> Material for the task

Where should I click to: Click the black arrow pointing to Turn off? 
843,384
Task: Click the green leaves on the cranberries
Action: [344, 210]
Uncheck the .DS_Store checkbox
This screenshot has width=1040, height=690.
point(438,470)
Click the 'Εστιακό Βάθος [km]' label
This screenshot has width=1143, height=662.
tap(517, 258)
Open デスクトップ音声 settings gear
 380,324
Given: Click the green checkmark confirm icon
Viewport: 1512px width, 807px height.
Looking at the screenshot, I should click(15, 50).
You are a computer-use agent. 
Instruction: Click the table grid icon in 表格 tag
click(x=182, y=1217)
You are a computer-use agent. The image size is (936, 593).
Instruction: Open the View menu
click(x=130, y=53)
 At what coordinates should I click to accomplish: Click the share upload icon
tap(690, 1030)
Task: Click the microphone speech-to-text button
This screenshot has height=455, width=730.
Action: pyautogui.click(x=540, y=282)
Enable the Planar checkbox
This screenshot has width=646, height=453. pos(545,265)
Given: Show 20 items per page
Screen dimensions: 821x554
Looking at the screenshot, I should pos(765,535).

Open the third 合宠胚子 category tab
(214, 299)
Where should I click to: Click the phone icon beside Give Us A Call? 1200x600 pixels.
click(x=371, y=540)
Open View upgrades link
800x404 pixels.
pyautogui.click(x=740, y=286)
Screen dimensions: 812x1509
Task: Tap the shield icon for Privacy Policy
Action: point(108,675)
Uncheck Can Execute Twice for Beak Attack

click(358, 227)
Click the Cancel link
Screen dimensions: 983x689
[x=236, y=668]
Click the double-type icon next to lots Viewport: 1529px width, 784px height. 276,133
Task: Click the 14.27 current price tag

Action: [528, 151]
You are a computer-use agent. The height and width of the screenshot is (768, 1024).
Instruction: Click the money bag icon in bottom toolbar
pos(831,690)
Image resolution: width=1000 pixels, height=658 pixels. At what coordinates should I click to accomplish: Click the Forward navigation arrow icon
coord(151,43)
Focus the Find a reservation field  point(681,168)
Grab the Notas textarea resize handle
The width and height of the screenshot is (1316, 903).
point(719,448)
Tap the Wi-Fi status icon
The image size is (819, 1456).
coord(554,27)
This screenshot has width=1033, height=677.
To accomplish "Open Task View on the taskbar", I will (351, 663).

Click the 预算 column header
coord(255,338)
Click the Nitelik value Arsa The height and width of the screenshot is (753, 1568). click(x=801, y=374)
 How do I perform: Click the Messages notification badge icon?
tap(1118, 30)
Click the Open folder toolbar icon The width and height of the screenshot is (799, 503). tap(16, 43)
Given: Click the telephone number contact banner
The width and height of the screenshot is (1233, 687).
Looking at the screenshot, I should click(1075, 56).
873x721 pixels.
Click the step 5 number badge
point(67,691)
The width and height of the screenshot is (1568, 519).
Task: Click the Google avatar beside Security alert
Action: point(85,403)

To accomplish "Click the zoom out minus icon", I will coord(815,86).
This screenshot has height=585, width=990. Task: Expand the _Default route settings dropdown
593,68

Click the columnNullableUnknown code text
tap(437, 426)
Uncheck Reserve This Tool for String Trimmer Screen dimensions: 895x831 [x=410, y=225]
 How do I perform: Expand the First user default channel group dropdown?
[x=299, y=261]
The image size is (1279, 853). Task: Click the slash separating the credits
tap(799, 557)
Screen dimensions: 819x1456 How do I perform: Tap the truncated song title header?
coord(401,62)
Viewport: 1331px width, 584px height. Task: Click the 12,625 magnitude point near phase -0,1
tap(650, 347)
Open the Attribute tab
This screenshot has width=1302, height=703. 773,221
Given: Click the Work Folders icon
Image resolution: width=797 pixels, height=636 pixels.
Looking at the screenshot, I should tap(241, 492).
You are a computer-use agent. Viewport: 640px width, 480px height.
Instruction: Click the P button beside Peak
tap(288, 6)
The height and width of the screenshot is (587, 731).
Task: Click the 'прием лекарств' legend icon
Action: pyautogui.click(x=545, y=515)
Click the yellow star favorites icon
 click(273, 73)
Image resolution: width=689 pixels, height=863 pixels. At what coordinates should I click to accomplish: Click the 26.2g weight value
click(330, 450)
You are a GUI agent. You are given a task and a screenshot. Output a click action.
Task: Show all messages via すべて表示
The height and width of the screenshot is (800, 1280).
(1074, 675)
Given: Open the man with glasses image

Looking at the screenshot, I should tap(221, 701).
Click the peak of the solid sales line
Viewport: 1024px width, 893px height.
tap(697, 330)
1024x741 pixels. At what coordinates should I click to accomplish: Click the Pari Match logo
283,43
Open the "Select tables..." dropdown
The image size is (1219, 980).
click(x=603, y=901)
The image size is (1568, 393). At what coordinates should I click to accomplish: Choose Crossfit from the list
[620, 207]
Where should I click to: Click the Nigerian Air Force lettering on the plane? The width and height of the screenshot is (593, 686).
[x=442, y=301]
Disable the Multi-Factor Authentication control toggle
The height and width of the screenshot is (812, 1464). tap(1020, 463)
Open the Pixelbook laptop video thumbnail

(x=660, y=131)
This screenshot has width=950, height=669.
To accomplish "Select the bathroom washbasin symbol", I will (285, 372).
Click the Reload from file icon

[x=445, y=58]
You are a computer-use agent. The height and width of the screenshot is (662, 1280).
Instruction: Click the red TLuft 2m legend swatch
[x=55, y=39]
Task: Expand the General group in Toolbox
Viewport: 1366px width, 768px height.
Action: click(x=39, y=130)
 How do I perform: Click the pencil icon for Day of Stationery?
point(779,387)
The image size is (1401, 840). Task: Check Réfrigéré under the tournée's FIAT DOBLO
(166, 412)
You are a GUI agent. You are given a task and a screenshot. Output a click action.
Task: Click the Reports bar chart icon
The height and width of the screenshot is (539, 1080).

> What you have to do
Output all of the data exactly as given.

> Answer below
Where should I click to: Click the black arrow pointing to Turn off? 
843,384
Task: Click the green leaves on the cranberries
Action: [344, 210]
Uncheck the .DS_Store checkbox
This screenshot has width=1040, height=690.
point(438,470)
Click the 'Εστιακό Βάθος [km]' label
This screenshot has width=1143, height=662.
tap(517, 258)
Open デスクトップ音声 settings gear
 380,324
Given: Click the green checkmark confirm icon
Viewport: 1512px width, 807px height.
Looking at the screenshot, I should click(15, 50).
You are a computer-use agent. 
Instruction: Click the table grid icon in 表格 tag
click(x=182, y=1217)
You are a computer-use agent. The image size is (936, 593).
Instruction: Open the View menu
click(x=130, y=53)
 At what coordinates should I click to accomplish: Click the share upload icon
tap(690, 1030)
Task: Click the microphone speech-to-text button
This screenshot has height=455, width=730.
Action: pyautogui.click(x=540, y=282)
Enable the Planar checkbox
This screenshot has width=646, height=453. pos(545,265)
Given: Show 20 items per page
Screen dimensions: 821x554
Looking at the screenshot, I should pos(765,535).

Open the third 合宠胚子 category tab
(214, 299)
Where should I click to: Click the phone icon beside Give Us A Call? 1200x600 pixels.
click(x=371, y=540)
Open View upgrades link
800x404 pixels.
pyautogui.click(x=740, y=286)
Screen dimensions: 812x1509
Task: Tap the shield icon for Privacy Policy
Action: point(108,675)
Uncheck Can Execute Twice for Beak Attack

click(358, 227)
Click the Cancel link
Screen dimensions: 983x689
[x=236, y=668]
Click the double-type icon next to lots Viewport: 1529px width, 784px height. 276,133
Task: Click the 14.27 current price tag

Action: [528, 151]
You are a computer-use agent. The height and width of the screenshot is (768, 1024).
Instruction: Click the money bag icon in bottom toolbar
pos(831,690)
Image resolution: width=1000 pixels, height=658 pixels. At what coordinates should I click to accomplish: Click the Forward navigation arrow icon
coord(151,43)
Focus the Find a reservation field  point(681,168)
Grab the Notas textarea resize handle
The width and height of the screenshot is (1316, 903).
point(719,448)
Tap the Wi-Fi status icon
The image size is (819, 1456).
coord(554,27)
This screenshot has width=1033, height=677.
To accomplish "Open Task View on the taskbar", I will (351, 663).

Click the 预算 column header
coord(255,338)
Click the Nitelik value Arsa The height and width of the screenshot is (753, 1568). click(x=801, y=374)
 How do I perform: Click the Messages notification badge icon?
tap(1118, 30)
Click the Open folder toolbar icon The width and height of the screenshot is (799, 503). tap(16, 43)
Given: Click the telephone number contact banner
The width and height of the screenshot is (1233, 687).
Looking at the screenshot, I should click(1075, 56).
873x721 pixels.
Click the step 5 number badge
point(67,691)
The width and height of the screenshot is (1568, 519).
Task: Click the Google avatar beside Security alert
Action: point(85,403)

To accomplish "Click the zoom out minus icon", I will coord(815,86).
This screenshot has height=585, width=990. Task: Expand the _Default route settings dropdown
593,68

Click the columnNullableUnknown code text
tap(437, 426)
Uncheck Reserve This Tool for String Trimmer Screen dimensions: 895x831 [x=410, y=225]
 How do I perform: Expand the First user default channel group dropdown?
[x=299, y=261]
The image size is (1279, 853). Task: Click the slash separating the credits
tap(799, 557)
Screen dimensions: 819x1456 How do I perform: Tap the truncated song title header?
coord(401,62)
Viewport: 1331px width, 584px height. Task: Click the 12,625 magnitude point near phase -0,1
tap(650, 347)
Open the Attribute tab
This screenshot has width=1302, height=703. 773,221
Given: Click the Work Folders icon
Image resolution: width=797 pixels, height=636 pixels.
Looking at the screenshot, I should tap(241, 492).
You are a computer-use agent. Viewport: 640px width, 480px height.
Instruction: Click the P button beside Peak
tap(288, 6)
The height and width of the screenshot is (587, 731).
Task: Click the 'прием лекарств' legend icon
Action: pyautogui.click(x=545, y=515)
Click the yellow star favorites icon
 click(273, 73)
Image resolution: width=689 pixels, height=863 pixels. At what coordinates should I click to accomplish: Click the 26.2g weight value
click(330, 450)
You are a GUI agent. You are given a task and a screenshot. Output a click action.
Task: Show all messages via すべて表示
The height and width of the screenshot is (800, 1280).
(1074, 675)
Given: Open the man with glasses image

Looking at the screenshot, I should tap(221, 701).
Click the peak of the solid sales line
Viewport: 1024px width, 893px height.
tap(697, 330)
1024x741 pixels. At what coordinates should I click to accomplish: Click the Pari Match logo
283,43
Open the "Select tables..." dropdown
The image size is (1219, 980).
click(x=603, y=901)
The image size is (1568, 393). At what coordinates should I click to accomplish: Choose Crossfit from the list
[620, 207]
Where should I click to: Click the Nigerian Air Force lettering on the plane? The width and height of the screenshot is (593, 686).
[x=442, y=301]
Disable the Multi-Factor Authentication control toggle
The height and width of the screenshot is (812, 1464). tap(1020, 463)
Open the Pixelbook laptop video thumbnail

(x=660, y=131)
This screenshot has width=950, height=669.
To accomplish "Select the bathroom washbasin symbol", I will (285, 372).
Click the Reload from file icon

[x=445, y=58]
You are a computer-use agent. The height and width of the screenshot is (662, 1280).
Instruction: Click the red TLuft 2m legend swatch
[x=55, y=39]
Task: Expand the General group in Toolbox
Viewport: 1366px width, 768px height.
Action: click(x=39, y=130)
 How do I perform: Click the pencil icon for Day of Stationery?
point(779,387)
The image size is (1401, 840). Task: Check Réfrigéré under the tournée's FIAT DOBLO
(166, 412)
You are a GUI agent. You are given a task and a screenshot. Output a click action.
Task: Click the Reports bar chart icon
The height and width of the screenshot is (539, 1080).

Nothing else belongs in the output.